Oven, blender, gallon-size ziplock bag, refrigerator, parchment paper or 4-6 banana leaves, cast iron dutch oven, colander, mixing bowl, slotted spoon, ladle, and two forks.
- 3.5 to 4lbs pork shoulder or butt, trimmed of excess fat and cut into 1″ chunks
- 1/2 cup lime juice (4 limes)
- 1 cup orange juice (2 oranges) 1/2 cup mango nectar
- 1/3 cup apple cider vinegar
- 2 Tb dried oregano
- 2 bay leaves
- 3.5 oz achiote paste
- 1 large red onion, thinly sliced
- 1 mango, diced
- 1/2 cup mango nectar kosher salt
THE NIGHT BEFORE:
1. Pulverize the lime juice, orange juice, oregano, bay leaves, 1/2 cup of mango nectar, and the achiote paste in the blender until smooth. Transfer the cubed pork into the ziplock bag and pour the marinade over. Seal the bag and refrigerate overnight.
AT LEAST FOUR HOURS BEFORE SERVING:
2. Preheat the oven to 250°F.
3. Line your dutch oven with parchment paper or banana leaves and pour the contents of the ziplock bag inside. Cover the meat with more parchment paper or banana leaves, then top with the lid.
4. Place the dutch oven on the middle rack of your oven and bake for 30 minutes.
5. Lower the heat to 200°F and roast another three and a half hours.

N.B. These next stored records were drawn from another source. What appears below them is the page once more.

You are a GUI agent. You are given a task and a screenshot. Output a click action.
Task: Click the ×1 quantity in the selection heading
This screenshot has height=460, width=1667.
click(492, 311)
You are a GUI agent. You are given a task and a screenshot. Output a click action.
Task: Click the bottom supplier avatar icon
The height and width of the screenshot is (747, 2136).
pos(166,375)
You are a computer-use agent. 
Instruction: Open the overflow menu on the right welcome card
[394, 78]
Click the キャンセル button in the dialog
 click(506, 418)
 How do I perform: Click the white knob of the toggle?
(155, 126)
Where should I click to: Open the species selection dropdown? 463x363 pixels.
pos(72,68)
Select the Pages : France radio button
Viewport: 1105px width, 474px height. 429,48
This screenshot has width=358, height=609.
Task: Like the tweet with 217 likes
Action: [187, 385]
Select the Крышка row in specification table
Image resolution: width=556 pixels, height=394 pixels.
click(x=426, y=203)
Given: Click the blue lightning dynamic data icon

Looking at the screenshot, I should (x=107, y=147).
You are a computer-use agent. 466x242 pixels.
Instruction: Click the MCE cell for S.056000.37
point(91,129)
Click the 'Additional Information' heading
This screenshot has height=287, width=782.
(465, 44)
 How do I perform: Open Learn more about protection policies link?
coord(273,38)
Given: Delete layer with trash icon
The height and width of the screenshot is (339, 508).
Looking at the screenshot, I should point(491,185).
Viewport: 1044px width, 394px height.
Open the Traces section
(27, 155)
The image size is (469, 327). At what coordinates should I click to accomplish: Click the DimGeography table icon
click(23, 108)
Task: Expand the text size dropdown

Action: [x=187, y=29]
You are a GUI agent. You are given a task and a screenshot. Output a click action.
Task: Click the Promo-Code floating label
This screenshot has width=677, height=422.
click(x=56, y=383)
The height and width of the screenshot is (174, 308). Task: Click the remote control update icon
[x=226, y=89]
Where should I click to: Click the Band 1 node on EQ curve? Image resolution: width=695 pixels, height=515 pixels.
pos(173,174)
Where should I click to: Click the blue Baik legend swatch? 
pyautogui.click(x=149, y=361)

AT LEAST AN HOUR BEFORE THE PORK FINISHES:
6. Toss the mango and onion in a mixing bowl and pour two cups of boiling water on top. Let soak three minutes, then drain. Stir in the remaining apple cider vinegar and mango nectar, and a few pinches of kosher salt. Let sit at room temperature until serving.
7. When the pork is finished cooking, remove it from the oven. Transfer the meat with a slotted spoon to large baking or serving dish.
8. Shred the meat with two forks. Then stir in the cooking liquid, one ladleful at a time, to soak in until at the desired color and consistency.
9. Serve the pork while warm with salsa, tostadas or tortillas, and whatever toppings you choose.